- **Written task 1**
According to the Jujutsu essay, why did the writer have reservations about using martial arts in a real-life situation? Answer in one to three sentences.
- **Written task 2**
Print the part of the Jujutsu essay starting with "So I continued" and going on through "of the elbow.".

- **Article**

□ □ □ □ □ □ □

On my way to becoming a Jujutsu convert, I explored other forms beyond TKD, some of them quite vicious in their methods, complete with techniques for gouging eyes and ripping out tracheas (yikes!)—obviously desperate tactics that should be reserved as a last resort. Although I enjoyed martial arts as a sport, I held reservations about ever applying it in a real life situation, especially since, once a person becomes a black belt, the stakes are far higher. Not only could I be charged with assault, but it could be upgraded to “assault with a deadly weapon.” Then, there is the cold truth that we happen to live in a highly litigious society. Many people are looking for any excuse to sue.
Over time, I conceded that, if forced to defend myself against a far larger attacker, I was only going to be able to punch or kick so hard. And since, in a fight, adrenaline is running high, it is highly likely I would have to resort to tactics that could cause severe injury or even death—fertile soil for jail time or a law suit. No fun there.
So I continued my search.
Then one day I ran across Jujutsu. What I liked most was the practicality of the form—it provided options. Instead of meeting an opponent head-on, Jujutsu redirects his energy against him and capitalizes on the fragility of the joints. It only takes a few pounds of pressure to dislocate a wrist, shoulder, or elbow…regardless how big, drunk, high or angry the person. With Jujutsu, there were moves that, when a guy took a swing at me, I could 1) step out of the way 2) trap his hand as it passes then 3) turn in my body weight and apply pressure to the back of the elbow.
With Jujutsu I could follow through with the strike (ouch), but I could also choose to stop at a joint lock. This means that my 6’6” opponent is now bent forward and, if he fails to see reason, will have a badly dislocated elbow. His energy is neutralized. Any movement on his part only causes him a degree of pain. The great part, though, is I now have Junior in a position to calm down and listen to reason…and nobody has to walk away injured.

□ □ □ □ □ □ □

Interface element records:

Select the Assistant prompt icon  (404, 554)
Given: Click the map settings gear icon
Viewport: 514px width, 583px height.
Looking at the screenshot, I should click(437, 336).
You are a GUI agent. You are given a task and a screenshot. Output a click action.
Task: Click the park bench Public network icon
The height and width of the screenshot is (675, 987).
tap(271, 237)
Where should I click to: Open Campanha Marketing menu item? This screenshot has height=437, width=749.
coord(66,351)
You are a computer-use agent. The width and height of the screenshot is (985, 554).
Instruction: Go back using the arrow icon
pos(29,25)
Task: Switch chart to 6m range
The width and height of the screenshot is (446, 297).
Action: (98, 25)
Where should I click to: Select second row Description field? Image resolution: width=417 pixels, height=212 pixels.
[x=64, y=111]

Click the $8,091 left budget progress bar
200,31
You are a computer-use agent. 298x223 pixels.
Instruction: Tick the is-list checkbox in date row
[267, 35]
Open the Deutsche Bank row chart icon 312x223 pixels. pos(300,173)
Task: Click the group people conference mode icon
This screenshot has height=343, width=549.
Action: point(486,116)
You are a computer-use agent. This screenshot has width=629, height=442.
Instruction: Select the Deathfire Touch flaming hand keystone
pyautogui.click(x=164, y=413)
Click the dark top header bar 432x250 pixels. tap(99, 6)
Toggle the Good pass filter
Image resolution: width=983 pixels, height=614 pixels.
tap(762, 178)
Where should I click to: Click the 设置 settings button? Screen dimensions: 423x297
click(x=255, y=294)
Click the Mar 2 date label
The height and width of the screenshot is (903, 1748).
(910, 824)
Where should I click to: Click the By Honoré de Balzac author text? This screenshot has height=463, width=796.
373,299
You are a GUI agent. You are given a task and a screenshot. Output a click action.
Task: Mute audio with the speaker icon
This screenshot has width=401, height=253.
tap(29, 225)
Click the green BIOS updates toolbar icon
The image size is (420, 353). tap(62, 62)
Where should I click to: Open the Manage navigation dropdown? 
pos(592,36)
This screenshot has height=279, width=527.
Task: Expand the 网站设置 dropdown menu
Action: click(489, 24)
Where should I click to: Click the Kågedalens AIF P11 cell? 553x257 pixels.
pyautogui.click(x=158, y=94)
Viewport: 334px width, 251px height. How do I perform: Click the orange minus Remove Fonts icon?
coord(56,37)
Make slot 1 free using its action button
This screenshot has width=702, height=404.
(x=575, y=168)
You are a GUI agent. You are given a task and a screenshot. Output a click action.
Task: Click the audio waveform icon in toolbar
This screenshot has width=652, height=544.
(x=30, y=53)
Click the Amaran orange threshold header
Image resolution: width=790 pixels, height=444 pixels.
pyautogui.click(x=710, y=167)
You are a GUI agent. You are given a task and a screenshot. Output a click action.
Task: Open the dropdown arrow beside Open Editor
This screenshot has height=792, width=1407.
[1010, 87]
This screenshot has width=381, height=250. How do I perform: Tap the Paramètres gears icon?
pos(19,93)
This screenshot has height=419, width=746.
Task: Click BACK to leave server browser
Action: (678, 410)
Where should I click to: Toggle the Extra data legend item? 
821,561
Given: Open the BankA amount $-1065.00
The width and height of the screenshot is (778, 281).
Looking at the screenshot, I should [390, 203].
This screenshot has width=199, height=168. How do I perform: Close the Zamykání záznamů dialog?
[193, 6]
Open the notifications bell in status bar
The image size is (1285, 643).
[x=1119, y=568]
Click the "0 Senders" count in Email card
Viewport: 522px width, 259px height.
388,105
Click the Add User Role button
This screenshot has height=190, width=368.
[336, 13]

□ □ □ □ □ □ □

- **Complete output 1**
Once a person becomes a black belt, the stakes are far higher, because an assault charge could be upgraded to "assault with a deadly weapon." We also live in a highly litigious society where many people look for any excuse to sue.

- **Complete output 2**
So I continued my search.
Then one day I ran across Jujutsu. What I liked most was the practicality of the form—it provided options. Instead of meeting an opponent head-on, Jujutsu redirects his energy against him and capitalizes on the fragility of the joints. It only takes a few pounds of pressure to dislocate a wrist, shoulder, or elbow…regardless how big, drunk, high or angry the person. With Jujutsu, there were moves that, when a guy took a swing at me, I could 1) step out of the way 2) trap his hand as it passes then 3) turn in my body weight and apply pressure to the back of the elbow.